2023-05-30 Thread David Gwynne
On Tue, May 30, 2023 at 09:08:45PM +0200, Alexander Bluhm wrote:
> Hi,
> 
> Currently packets sent over loopback interface get their checksum
> calculated twice.  In the output path it is set and during TCP/IP
> input it is calculated again to be compared with the previous value.
> 
> This can be avoided by claiming that lo(4) supports hardware checksum
> offloading.  For each packet convert the flag that the checksum
> should be calculated to the flag that it has been checked successfully.

so rather than calculate it twice, don't calculate it at all?

i love it.

> In a simple test on a vmm guest I see between 30% to 60% increase
> of thoughput over lo0.
> 
> A drawback is that "tcpdump -ni lo0 -v" reports invalid checksum.
> But people are used to that with physical interfaces and hardware
> offloading.

we could export these csum flags as part of the bpf header so we can
teach tcpdump to shut up in this situation.
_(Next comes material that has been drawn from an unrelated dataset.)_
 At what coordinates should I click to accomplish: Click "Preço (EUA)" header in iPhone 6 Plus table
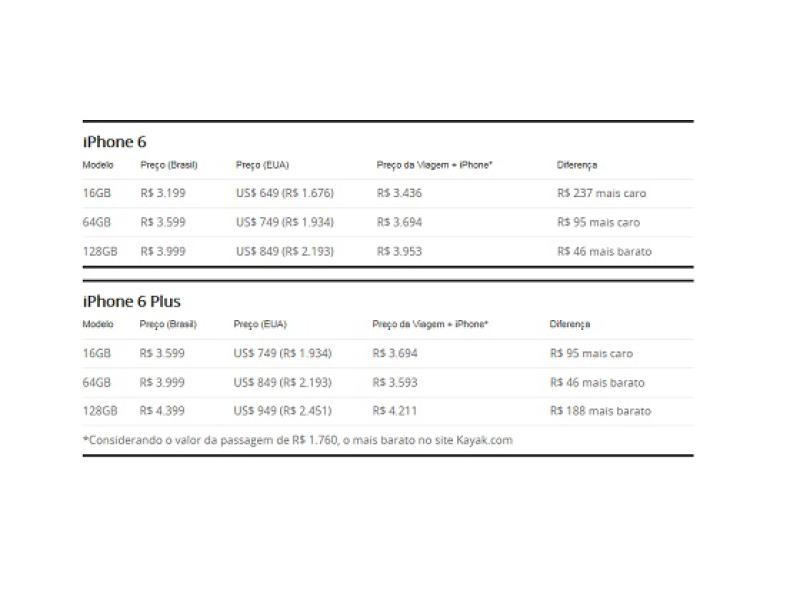click(260, 324)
> The question is, does it break corner cases?  Please test with pf
> route-to, IPsec, bridging, IPv6 and other setups where loopback
> might be involved.

who knows how bridge works? otherwise i think it should be ok.
hopefully.

> 
> bluhm
> 
> Index: net/if.c
> ===
> RCS file: /data/mirror/openbsd/cvs/src/sys/net/if.c,v
> retrieving revision 1.697
> diff -u -p -r1.697 if.c
> --- net/if.c  16 May 2023 14:32:54 -  1.697
> +++ net/if.c  30 May 2023 12:33:42 -
> @@ -778,7 +778,7 @@ if_input(struct ifnet *ifp, struct mbuf_
>  int
>  if_input_local(struct ifnet *ifp, struct mbuf *m, sa_family_t af)
>  {
> - int keepflags;
> + int keepflags, keepcksum;
>  
>  #if NBPFILTER > 0
>   /*
> @@ -796,11 +796,26 @@ if_input_local(struct ifnet *ifp, struct
>   }
>  #endif
>   keepflags = m->m_flags & (M_BCAST|M_MCAST);
> + /*
> +  * Preserve outgoing checksum flags, in case the packet is
> +  * forwarded to another interface.  Then the checksum, which
> +  * is now incorrect, will be calculated before sending.
> +  */
> + keepcksum = m->m_pkthdr.csum_flags & (M_IPV4_CSUM_OUT |
> + M_TCP_CSUM_OUT | M_UDP_CSUM_OUT | M_ICMP_CSUM_OUT);
>   m_resethdr(m);
>   m->m_flags |= M_LOOP | keepflags;
> + m->m_pkthdr.csum_flags = keepcksum;
>   m->m_pkthdr.ph_ifidx = ifp->if_index;
>   m->m_pkthdr.ph_rtableid = ifp->if_rdomain;
>  
> + if (ISSET(keepcksum, M_TCP_CSUM_OUT))
> + m->m_pkthdr.csum_flags |= M_TCP_CSUM_IN_OK;
> + if (ISSET(keepcksum, M_UDP_CSUM_OUT))
> + m->m_pkthdr.csum_flags |= M_UDP_CSUM_IN_OK;
> + if (ISSET(keepcksum, M_ICMP_CSUM_OUT))
> + m->m_pkthdr.csum_flags |= M_ICMP_CSUM_IN_OK;
> +
>   ifp->if_opackets++;
>   ifp->if_obytes += m->m_pkthdr.len;
>  
> @@ -809,6 +824,8 @@ if_input_local(struct ifnet *ifp, struct
>  
>   switch (af) {
>   case AF_INET:
> + if (ISSET(keepcksum, M_IPV4_CSUM_OUT))
> + m->m_pkthdr.csum_flags |= M_IPV4_CSUM_IN_OK;
>   ipv4_input(ifp, m);
>   break;
>  #ifdef INET6
> Index: net/if_loop.c
> ===
> RCS file: /data/mirror/openbsd/cvs/src/sys/net/if_loop.c,v
> retrieving revision 1.93
> diff -u -p -r1.93 if_loop.c
> --- net/if_loop.c 21 Oct 2022 14:20:03 -  1.93
> +++ net/if_loop.c 30 May 2023 11:48:55 -
> @@ -173,6 +173,9 @@ loop_clone_create(struct if_clone *ifc, 
>   ifp->if_mtu = LOMTU;
>   ifp->if_flags = IFF_LOOPBACK | IFF_MULTICAST;
>   ifp->if_xflags = IFXF_CLONED;
> + ifp->if_capabilities = IFCAP_CSUM_IPv4 |
> + IFCAP_CSUM_TCPv4 | IFCAP_CSUM_UDPv4 |
> + IFCAP_CSUM_TCPv6 | IFCAP_CSUM_UDPv6;
>   ifp->if_rtrequest = lortrequest;
>   ifp->if_ioctl = loioctl;
>   ifp->if_input = loinput;
>